Rocko Bonaparte · Post by **Rocko Bonaparte** » Sun May 22, 2011 3:44 pm

I encountered this today when trying to work with a camera that sometimes had a near-zero component in a rotation vector. The camera's geometry would go completely ga-ga and turn into NaNs at that point. My code is based off the RTSCamera, which wasn't modified for the problem that happens here. But anyways the real problem I think is in getAngle for vector2d instantiations that use f32 or f64. The zero checks are coded to hard zeroes AFAIK:

Code: Select all

	inline f64 getAngle() const
	{
		if (Y == 0) // corrected thanks to a suggestion by Jox
			return X < 0 ? 180 : 0;
		else if (X == 0)
			return Y < 0 ? 90 : 270;

		// don't use getLength here to avoid precision loss with s32 vectors
		f64 tmp = Y / sqrt((f64)(X*X + Y*Y));
		tmp = atan( core::squareroot(1 - tmp*tmp) / tmp) * RADTODEG64;

		if (X>0 && Y>0)
			return tmp + 270;
		else
		if (X>0 && Y<0)
			return tmp + 90;
		else
		if (X<0 && Y<0)
			return 90 - tmp;
		else
		if (X<0 && Y>0)
			return 270 - tmp;

		return tmp;
	}

What I just saw was X == really, really, really small (-1.53080559e-16) while Y was much larger (2.49999523). I expect I can work around this in some fashion, whether coding my own version for f64 vectors or changing the situation that was causing it. For the vector2d template though, I don't have any good recommendations since it's a template class dealing with both fixed and floating point types.[/code]
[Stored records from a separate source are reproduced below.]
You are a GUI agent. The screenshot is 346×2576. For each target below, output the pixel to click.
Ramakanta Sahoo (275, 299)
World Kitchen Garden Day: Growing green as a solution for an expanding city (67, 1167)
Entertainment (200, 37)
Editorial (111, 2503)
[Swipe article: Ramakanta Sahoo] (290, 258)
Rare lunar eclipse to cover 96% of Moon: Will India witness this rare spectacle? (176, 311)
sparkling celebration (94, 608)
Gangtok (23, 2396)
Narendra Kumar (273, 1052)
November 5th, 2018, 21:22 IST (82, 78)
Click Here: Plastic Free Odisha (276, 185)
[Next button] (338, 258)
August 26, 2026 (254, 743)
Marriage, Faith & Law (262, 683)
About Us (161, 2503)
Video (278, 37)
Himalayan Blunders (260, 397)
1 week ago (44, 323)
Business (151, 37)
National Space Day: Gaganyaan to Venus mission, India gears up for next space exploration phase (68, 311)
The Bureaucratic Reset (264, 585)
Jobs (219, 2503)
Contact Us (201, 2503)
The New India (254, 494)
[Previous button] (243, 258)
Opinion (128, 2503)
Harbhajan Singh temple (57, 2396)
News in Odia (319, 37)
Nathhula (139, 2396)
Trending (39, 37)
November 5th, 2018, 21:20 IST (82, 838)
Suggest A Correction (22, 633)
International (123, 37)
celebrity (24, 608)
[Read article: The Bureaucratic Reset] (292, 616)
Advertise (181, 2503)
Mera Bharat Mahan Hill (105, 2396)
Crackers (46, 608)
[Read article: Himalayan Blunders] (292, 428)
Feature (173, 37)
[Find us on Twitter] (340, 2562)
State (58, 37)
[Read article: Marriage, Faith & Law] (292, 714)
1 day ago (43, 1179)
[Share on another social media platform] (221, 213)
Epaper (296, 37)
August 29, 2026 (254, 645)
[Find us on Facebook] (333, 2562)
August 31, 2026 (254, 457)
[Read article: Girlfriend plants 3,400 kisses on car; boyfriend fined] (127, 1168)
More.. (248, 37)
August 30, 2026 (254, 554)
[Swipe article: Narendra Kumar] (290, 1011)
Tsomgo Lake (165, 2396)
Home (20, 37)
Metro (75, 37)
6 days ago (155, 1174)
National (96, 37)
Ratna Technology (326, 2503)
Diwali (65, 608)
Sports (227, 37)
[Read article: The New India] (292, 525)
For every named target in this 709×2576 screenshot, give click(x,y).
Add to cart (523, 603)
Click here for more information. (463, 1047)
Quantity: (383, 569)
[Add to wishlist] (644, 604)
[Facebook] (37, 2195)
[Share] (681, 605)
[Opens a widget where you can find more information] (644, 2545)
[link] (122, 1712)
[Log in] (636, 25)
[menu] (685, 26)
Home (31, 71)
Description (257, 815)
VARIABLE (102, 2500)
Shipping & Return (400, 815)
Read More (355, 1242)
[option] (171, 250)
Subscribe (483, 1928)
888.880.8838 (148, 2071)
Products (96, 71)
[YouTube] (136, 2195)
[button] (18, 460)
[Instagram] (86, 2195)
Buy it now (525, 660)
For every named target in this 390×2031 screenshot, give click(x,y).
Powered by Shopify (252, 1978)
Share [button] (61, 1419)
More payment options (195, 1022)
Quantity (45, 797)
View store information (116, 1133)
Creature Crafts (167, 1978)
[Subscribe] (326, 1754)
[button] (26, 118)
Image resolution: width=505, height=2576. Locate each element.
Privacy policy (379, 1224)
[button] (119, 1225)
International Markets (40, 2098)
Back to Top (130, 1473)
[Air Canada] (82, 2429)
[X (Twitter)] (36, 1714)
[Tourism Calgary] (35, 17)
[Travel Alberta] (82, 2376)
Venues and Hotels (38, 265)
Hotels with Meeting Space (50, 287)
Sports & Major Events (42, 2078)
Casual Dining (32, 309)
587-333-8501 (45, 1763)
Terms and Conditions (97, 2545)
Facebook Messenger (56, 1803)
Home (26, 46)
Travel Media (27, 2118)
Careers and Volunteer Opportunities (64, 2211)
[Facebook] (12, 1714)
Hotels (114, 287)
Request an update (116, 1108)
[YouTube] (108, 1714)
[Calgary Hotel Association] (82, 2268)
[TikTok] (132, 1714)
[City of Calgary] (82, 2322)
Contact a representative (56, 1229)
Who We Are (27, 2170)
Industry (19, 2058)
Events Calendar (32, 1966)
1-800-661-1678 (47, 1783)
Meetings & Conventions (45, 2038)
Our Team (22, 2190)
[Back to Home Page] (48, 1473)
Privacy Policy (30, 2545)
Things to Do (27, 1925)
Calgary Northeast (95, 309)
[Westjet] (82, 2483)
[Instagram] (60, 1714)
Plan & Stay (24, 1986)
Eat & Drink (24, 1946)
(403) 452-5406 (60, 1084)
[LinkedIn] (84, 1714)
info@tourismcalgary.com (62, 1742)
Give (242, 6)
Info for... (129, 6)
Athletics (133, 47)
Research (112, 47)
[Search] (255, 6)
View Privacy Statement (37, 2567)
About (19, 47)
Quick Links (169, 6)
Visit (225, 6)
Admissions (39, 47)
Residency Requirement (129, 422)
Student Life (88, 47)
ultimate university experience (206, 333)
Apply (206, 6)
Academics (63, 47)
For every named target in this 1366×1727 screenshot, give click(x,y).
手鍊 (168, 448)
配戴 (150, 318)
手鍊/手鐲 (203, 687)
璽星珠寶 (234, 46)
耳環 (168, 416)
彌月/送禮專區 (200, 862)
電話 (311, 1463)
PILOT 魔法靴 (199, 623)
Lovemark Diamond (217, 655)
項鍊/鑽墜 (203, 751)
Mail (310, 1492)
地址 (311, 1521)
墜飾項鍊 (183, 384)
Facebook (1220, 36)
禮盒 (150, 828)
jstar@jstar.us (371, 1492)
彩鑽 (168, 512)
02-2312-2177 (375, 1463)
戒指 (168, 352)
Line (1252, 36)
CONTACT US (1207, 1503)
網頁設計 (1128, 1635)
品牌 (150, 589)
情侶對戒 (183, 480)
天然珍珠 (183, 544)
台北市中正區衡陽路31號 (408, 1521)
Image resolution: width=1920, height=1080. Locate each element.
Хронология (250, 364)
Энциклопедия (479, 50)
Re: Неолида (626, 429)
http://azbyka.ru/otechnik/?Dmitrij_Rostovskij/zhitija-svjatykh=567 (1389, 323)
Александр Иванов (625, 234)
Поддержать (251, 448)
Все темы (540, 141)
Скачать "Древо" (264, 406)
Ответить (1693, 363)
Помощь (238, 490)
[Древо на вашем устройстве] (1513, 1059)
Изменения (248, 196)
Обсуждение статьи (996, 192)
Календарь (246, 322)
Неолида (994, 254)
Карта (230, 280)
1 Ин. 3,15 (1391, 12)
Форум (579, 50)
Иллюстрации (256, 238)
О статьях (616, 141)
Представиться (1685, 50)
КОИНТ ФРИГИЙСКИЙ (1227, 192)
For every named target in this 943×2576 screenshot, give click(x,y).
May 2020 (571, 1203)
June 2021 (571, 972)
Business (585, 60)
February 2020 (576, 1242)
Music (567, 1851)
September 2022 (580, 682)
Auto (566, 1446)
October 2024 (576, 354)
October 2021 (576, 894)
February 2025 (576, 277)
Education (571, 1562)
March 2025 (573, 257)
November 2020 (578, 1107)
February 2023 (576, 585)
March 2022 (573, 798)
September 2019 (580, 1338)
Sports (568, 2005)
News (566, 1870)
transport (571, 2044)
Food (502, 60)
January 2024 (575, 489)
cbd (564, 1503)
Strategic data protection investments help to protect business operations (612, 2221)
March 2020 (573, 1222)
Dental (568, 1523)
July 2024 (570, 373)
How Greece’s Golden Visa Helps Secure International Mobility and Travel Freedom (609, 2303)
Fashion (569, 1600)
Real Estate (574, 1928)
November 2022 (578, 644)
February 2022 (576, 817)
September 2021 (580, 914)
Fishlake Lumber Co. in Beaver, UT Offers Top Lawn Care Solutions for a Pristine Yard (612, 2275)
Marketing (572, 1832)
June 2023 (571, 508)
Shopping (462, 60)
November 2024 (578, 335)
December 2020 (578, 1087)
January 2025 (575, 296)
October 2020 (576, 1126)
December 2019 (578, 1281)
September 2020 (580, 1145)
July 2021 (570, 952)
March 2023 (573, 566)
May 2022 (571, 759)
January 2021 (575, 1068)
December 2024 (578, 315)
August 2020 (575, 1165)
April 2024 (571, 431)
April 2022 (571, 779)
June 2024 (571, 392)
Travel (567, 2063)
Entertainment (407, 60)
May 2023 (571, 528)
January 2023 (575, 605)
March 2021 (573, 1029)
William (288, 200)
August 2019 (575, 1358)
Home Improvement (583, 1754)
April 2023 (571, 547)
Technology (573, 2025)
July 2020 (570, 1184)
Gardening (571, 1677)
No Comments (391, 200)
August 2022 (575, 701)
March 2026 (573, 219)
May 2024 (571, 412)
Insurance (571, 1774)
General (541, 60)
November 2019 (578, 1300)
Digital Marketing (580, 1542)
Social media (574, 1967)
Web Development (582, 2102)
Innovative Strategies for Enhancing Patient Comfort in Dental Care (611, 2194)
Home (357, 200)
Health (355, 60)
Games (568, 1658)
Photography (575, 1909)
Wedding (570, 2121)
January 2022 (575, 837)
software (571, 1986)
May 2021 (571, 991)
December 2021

hybrid · Post by **hybrid** » Sun May 22, 2011 4:13 pm

These problems should all be fixed already. Please provide test numbers (vectors which return incorrect values) and make sure it's not something like the inherent gimbal lock.

CuteAlien · Post by **CuteAlien** » Sun May 22, 2011 5:56 pm

I remember I added a patch for that a few weeks ago in svn.

And it had turned out to be a problem which I could not reproduce without a larger context. I had stepped through identical numbers there in different contexts and even with identical register values and asm code I got different results depending on where it was called. There was obviously some rounding going on, but depending on context it seemed to happen in different calculations. I even compiled it a few times with different floating point compile settings, but that had not changed anything. So... I also can't deliver a test - but it's fixed in svn now,

Rocko Bonaparte · Post by **Rocko Bonaparte** » Sun May 22, 2011 6:37 pm

The numbers I was referencing in the post were

(-1.53080559e-16, 2.49999523)

I think technically the numbers were supposed to be (0, 2.5) so I might entertain myself wondering how they got so slightly frazzled. I haven't messed with the subversion trunk so I will try that then.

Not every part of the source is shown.